In the excerpted text on CCL8 and graft-versus-host disease, rewrite the paragraph that opens with "graft-versus-host disease (GVHD) is a life-threatening complication" as a bulleted list that keeps its main facts.

[[ Excerpted text open ]]

CCL8 is a potential molecular candidate for the diagnosis of graft-versus-host disease

Abstract

AbstractAlthough graft-versus-host disease (GVHD) is a life-threatening complication of hematopoietic stem-cell transplantation (HSCT), its current diagnosis depends mainly on clinical manifestations and invasive biopsies. Specific biomarkers for GVHD would facilitate early and accurate recognition of this grave condition. Using proteomics, we screened for plasma proteins specific for GVHD in a mouse model. One peak with 8972-Da molecular mass (m/z) retained a discriminatory value in 2 diagnostic groups (GVHD and normal controls) with increased expression in the disease and decreased expression during cyclosporin A treatment, and was barely detectable in syngeneic transplantation. Purification and mass analysis identified this molecule as CCL8, a member of a large chemokine family. In human samples, the serum concentration of CCL8 correlated closely with GVHD severity. All non-GVHD samples contained less than 48 pg/mL (mean ± SE: 22.5 ± 5.5 pg/mL, range: 12.6-48.0 pg/mL, n = 7). In sharp contrast, CCL8 was highly up-regulated in GVHD sera ranging from 52.0 to 333.6 pg/mL (mean ± SE: 165.0 ± 39.8 pg/mL, n = 7). Strikingly, 2 patients with severe fatal GVHD had extremely high levels of CCL8 (333.6 and 290.4 pg/mL. CCL8 is a promising specific serum marker for the early and accurate diagnosis of GVHD.

[[ Excerpted text closed ]]
[[ Provided records open ]]

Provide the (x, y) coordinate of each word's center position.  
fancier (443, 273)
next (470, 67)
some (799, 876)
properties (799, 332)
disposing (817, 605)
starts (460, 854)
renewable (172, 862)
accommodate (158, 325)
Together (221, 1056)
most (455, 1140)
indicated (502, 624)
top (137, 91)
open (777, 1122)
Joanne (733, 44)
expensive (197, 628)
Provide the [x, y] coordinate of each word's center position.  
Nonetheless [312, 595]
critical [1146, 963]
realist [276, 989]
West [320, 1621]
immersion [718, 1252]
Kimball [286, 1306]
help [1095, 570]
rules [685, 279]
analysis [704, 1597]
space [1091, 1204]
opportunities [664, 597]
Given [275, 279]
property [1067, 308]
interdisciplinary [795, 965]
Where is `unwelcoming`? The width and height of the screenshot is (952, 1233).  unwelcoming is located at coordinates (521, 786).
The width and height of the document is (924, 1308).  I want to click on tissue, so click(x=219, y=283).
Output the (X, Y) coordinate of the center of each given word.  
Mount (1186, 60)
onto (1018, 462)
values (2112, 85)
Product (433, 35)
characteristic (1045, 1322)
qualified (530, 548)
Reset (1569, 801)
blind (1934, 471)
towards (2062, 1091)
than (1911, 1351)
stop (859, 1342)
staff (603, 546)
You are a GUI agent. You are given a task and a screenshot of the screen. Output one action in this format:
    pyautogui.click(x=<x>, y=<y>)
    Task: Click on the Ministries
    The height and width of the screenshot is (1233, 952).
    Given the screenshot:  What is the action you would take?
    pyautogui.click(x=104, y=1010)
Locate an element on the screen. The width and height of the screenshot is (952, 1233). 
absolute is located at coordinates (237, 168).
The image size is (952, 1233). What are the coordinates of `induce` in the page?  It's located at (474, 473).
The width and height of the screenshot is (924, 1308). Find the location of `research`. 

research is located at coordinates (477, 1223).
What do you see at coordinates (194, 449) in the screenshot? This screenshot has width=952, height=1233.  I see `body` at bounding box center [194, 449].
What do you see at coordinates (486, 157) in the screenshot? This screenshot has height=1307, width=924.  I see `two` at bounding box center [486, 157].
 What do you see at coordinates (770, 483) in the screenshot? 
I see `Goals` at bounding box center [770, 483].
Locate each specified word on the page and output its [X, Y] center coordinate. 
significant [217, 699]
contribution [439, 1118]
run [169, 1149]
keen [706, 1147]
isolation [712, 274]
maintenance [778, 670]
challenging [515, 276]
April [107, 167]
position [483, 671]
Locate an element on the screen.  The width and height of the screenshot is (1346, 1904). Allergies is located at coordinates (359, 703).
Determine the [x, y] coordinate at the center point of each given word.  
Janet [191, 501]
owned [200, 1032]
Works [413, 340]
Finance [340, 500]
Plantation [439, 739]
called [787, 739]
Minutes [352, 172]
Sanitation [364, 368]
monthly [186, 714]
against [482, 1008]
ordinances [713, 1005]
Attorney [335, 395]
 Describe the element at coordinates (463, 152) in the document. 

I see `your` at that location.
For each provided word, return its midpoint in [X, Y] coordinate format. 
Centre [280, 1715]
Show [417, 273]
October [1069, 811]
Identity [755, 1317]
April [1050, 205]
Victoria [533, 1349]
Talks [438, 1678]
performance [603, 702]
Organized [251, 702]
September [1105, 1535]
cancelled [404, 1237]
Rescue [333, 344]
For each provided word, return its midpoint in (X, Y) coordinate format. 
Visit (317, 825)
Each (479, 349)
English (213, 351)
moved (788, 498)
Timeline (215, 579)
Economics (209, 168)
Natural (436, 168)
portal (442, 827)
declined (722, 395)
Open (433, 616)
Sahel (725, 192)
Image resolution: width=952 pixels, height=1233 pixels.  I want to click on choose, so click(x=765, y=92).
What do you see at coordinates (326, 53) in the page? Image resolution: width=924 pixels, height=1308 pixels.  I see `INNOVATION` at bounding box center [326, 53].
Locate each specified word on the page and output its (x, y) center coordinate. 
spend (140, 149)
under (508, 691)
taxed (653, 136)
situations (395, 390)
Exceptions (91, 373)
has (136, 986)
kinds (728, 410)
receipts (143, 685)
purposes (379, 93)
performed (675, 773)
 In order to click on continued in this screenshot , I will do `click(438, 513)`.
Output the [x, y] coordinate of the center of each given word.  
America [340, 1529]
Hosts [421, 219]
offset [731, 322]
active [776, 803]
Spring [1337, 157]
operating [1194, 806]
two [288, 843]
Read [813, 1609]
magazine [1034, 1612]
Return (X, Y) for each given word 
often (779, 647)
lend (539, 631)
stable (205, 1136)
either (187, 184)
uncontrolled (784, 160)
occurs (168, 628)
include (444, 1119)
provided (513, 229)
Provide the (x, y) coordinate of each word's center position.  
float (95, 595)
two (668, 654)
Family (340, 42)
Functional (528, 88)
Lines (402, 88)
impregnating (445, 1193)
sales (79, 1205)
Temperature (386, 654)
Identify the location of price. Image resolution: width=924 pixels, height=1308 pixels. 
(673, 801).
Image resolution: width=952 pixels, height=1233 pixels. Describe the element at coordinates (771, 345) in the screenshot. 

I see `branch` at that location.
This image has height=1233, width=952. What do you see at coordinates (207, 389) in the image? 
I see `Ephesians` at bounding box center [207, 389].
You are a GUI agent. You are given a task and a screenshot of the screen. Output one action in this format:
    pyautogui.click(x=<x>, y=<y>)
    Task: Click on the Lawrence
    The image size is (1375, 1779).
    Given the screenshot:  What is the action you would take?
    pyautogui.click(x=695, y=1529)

[[ Provided records closed ]]

Answer to the problem
- GVHD is a life-threatening complication of hematopoietic stem-cell transplantation (HSCT). Its diagnosis currently relies mainly on clinical signs and invasive biopsies.
- Specific biomarkers would allow earlier and more accurate recognition of GVHD.
- Proteomic screening of plasma in a mouse model found a peak at 8972 Da (m/z) that separated GVHD from normal controls.
  - It was higher in disease.
  - It fell during cyclosporin A treatment.
  - It was barely detectable after syngeneic transplantation.
- Purification and mass analysis identified this molecule as CCL8, a member of a large chemokine family.
- In human samples, serum CCL8 correlated closely with GVHD severity:
  - Non-GVHD: all below 48 pg/mL (mean ± SE 22.5 ± 5.5 pg/mL, range 12.6–48.0, n = 7).
  - GVHD: 52.0–333.6 pg/mL (mean ± SE 165.0 ± 39.8 pg/mL, n = 7).
  - Two patients with severe, fatal GVHD had 333.6 and 290.4 pg/mL.
- CCL8 is a promising specific serum marker for early, accurate GVHD diagnosis.